Reporters without Borders, Amnesty International and the Committee to Protect Journalists “slammed” a recent conviction and imprisonment given to two female Rwandan journalists, the AFP reported.
Nkusi “was convicted of defamation, causing ethnic divisions and minimising Rwanda’s 1994 genocide” and Mukakibibi of “inciting breach of the peace.” The prosecutor in the case originally called for sentences of 33 and 12 years for the women respectively, but the journalists were sentenced to roughly half that: Nkusi was sentenced to 17 years and Mukakibibi 7 years.
Umurabyo “was prohibited from publishing for six months last year” after the two journalists were arrested, UPI reported.
CPJ explained that the 2010 articles that led to the journalists’ arrests and imprisonment “criticized government officials and challenged the official interpretation of the 1994 genocide, according to local journalists.”
Further, “some of the columns in contention claimed there were growing divisions within the army and that Hutus victims of the 1994 Rwandan genocide deserve justice. One of the columns was accompanied by a photo of President Paul Kagame with a Nazi swastika superimposed in the background. The arrests took place one month ahead of the 2010 presidential elections.”
Amnesty International commented on the verdict, stating:
“Today’s verdict marks yet another blow to freedom of expression and opinion in Rwanda. The government has not adequately demonstrated how the articles could be construed as a threat to national security or were intended, or likely, to incite violence. Journalists must be free to criticize public officials and policies without fear of criminal sanctions for defamation.”
Likewise, Committee to Protect Journalists called for the convictions to be reversed. CPJ stated on its website that the convictions “will have a chilling effect on the Rwandan press” and further criticized “Rwanda’s vague and sweeping laws against ‘genocide ideology’ and ‘divisionism.'”

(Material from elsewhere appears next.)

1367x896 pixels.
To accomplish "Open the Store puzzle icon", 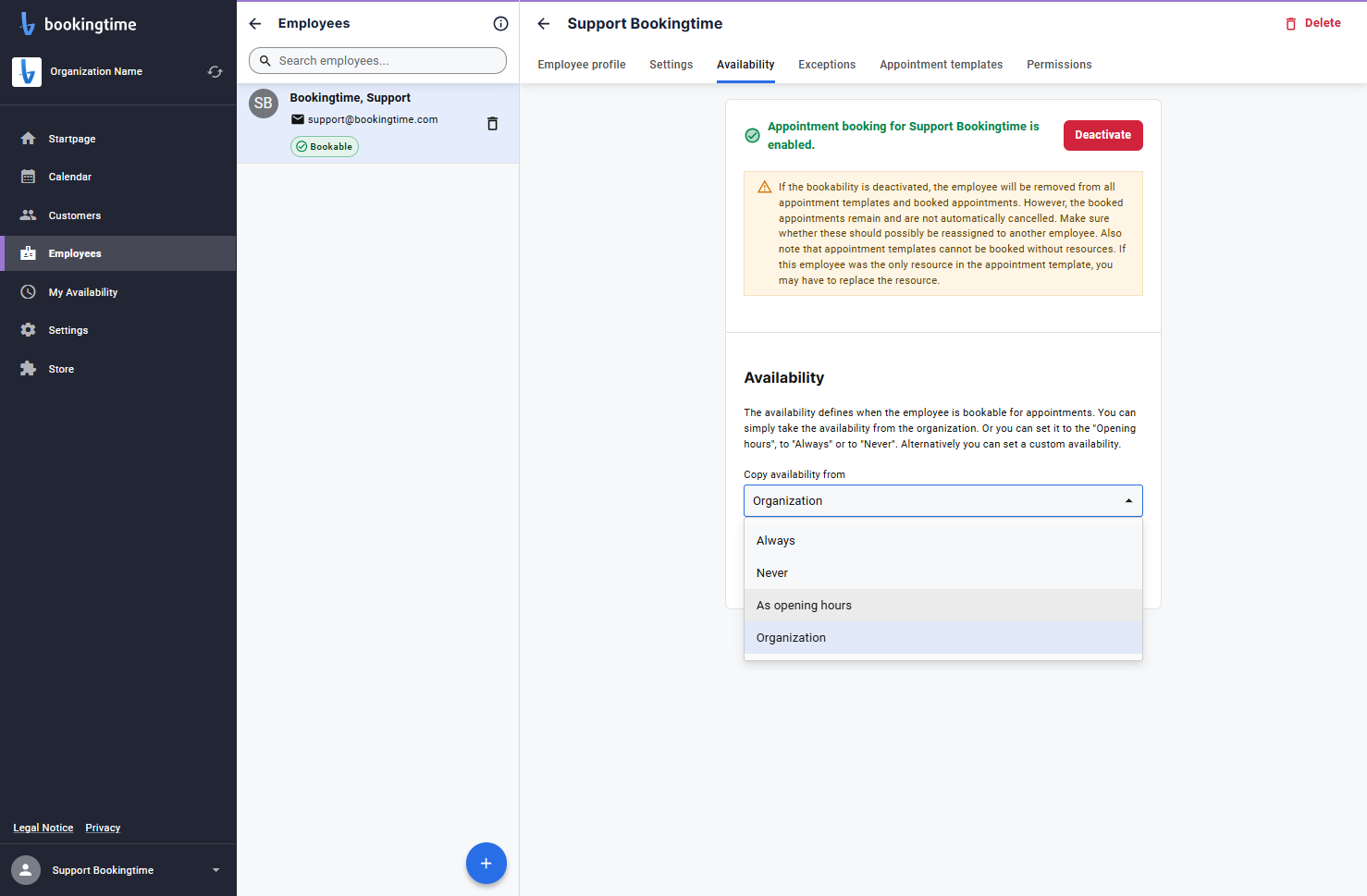I will point(29,369).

“We condemn the continued use by Rwandan authorities of vaguely worded laws against genocide denial and divisionism to intimidate the press from critically covering the aftermath of the 1994 genocide,” CPJ Africa Advocacy Coordinator Mohamed Keita is quoted as saying.
Reporters without Borders labeled its article on the imprisonment “Insane Judicial System” and spared no words in criticizing the system for its convictions, bluntly stating: “Reporters Without Borders is appalled by the pigheadedness and cruelty of the Rwandan judicial system.”
Nkusi’s lawyer, who isn’t identified by name, commented to Reporters without Borders about the case, saying:
“The high court went too far. It took no account of our requests. Our view is that the court has no tangible evidence of their criminal guilt. This case should be tried as a disciplinary matter by the Media High Council. These two journalists should be released. Furthermore, the sentences they have been given are very severe.”
Reporters without Borders ranked Rwanda 169 of 178 countries in its 2010 press freedom index. According to Reporters without Borders, that “was Africa’s third worst ranking. Only Eritrea and Sudan were below it in the index. President Paul Kagame has been on the Reporters Without Borders list of ‘Predators of Press Freedom’ for several years ”
iMediaEthics is writing to Amnesty International, Committee to Protect Journalists and Reporters without Borders asking what action they are taking besides bringing attention to the imprisonment. We will update with any response.
UPDATE: 2/16/2011 7:53 PM EST: Mohamed Keita, Africa Advocacy Coordinator for the Committee to Protect Journalists, responded to iMediaEthics’ e-mail inquiry.
Keita wrote: “Besides publicizing the matter, we are working with partners to assist the journalists with their legal defense. We are also continually lobbying the Rwandan government to amend vaguely-worded laws on divisionism and genocide ideology to mitigate their abuse to gag legitimate critical commentary.”